Une moue de déception, dont je ne compris pas tout d’abord la raison, se dessina sur les lèvres de Loup Larsen.

Sur le pont, à ce moment, des voix crièrent :

— Holà ! De la fumée !

Immédiatement, le visage de Loup Larsen s’éclaircit.

— Parfait ! s’exclama-t-il.

Il quitta la table aussitôt et gagna le poste d’arrière, où mangeaient les chasseurs de phoques, depuis leur exil.

Je restai seul avec Maud Brewster et, à travers la cloison qui séparait la cabine de Loup Larsen du poste d’arrière, nous écoutâmes, sans pouvoir en distinguer le détail, un grand brouhaha qui s’élevait.

Loup Larsen parlait le premier, et la péroraison de son discours fut saluée par un mugissement sauvage et des bravos sans fin, auxquels succédèrent de joyeuses exclamations.

Maud Brewster et moi, après avoir grignoté un peu de nourriture, nous montâmes à notre tour sur le pont, où nous trouvâmes en mouvement tous les hommes de l’équipage.

Des échos de ce qui s’était dit au poste d’arrière étaient certainement parvenus jusqu’aux matelots, qui s’activaient à mettre les canots à la mer. Le zèle qu’ils apportaient à leur travail témoignait de leur enthousiasme.

Les chasseurs de phoques ne tardèrent pas à affluer, avec leurs fusils de chasse, leurs boîtes de munitions et leurs carabines qu’ils ne prenaient qu’en de très rares occasions, car un phoque tué à longue distance coulait invariablement, avant que le canot pût l’atteindre.

Je remarquai la joie générale, qui ne faisait que croître, à mesure que grossissaient le Macédonia et sa fumée.

Les cinq canots, hâtivement descendus, se déployèrent en éventail, selon leur coutume, dans la direction du nord, et le Fantôme, comme il était d’usage également, les suivit à distance.

Je les voyais, de loin, abaisser leur voile, tirer les phoques, rehisser leur voile et reprendre leur chasse. Rien d’anormal, jusque-là.

Le Macédonia répéta sa manœuvre de la veille, mettant à l’eau tous ses canots, en travers de la route suivie par les nôtres.

Mais nos chaloupes, devant lesquelles tout le gibier était balayé, ne rallièrent pas le Fantôme, comme la veille.

— Que se prépare-t-il ? demandai-je à Loup Larsen, avec une curiosité non dissimulée.

— Ne vous inquiétez pas, monsieur Van Weyden, mais priez pour qu’on ait, sous peu, beaucoup de vent…

Il éclata de rire, puis reprit :

— Au fait, je peux vous le dire tout de suite. Mon intention est de servir, à cet excellent frère, une médecine dont il a le secret.

« J’ai plus d’un tour dans mon sac, moi aussi, et, avec un peu de chance, ce n’est pas une journée, mais tout le restant de sa saison de chasse que je vais lui gâcher à fond.

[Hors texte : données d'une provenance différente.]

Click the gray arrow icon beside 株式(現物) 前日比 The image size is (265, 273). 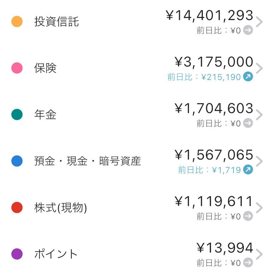[x=248, y=216]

— Et si la chance nous est contraire ?

— Ce n’est pas à envisager ! Il faut qu’elle soit de notre côté. Sinon, c’est nous qui sommes fichus !

Tandis que Loup Larsen prenait lui-même la barre, j’allai faire une tournée dans mon hôpital, installé à l’avant et où gisaient nos deux estropiés, Nilson et Thomas Mugridge.

Nilson était d’excellente humeur, car sa jambe cassée le faisait moins souffrir, et il avait foi dans sa guérison.

Quant au coq, il était plus abattu que jamais et j’éprouvai pour lui, une fois de plus, une grande pitié. Le surprenant était que la lamentable épave qu’il était devenu continue d’exister. Dans ses yeux chassieux, l’étincelle de la vie s’obstinait à briller.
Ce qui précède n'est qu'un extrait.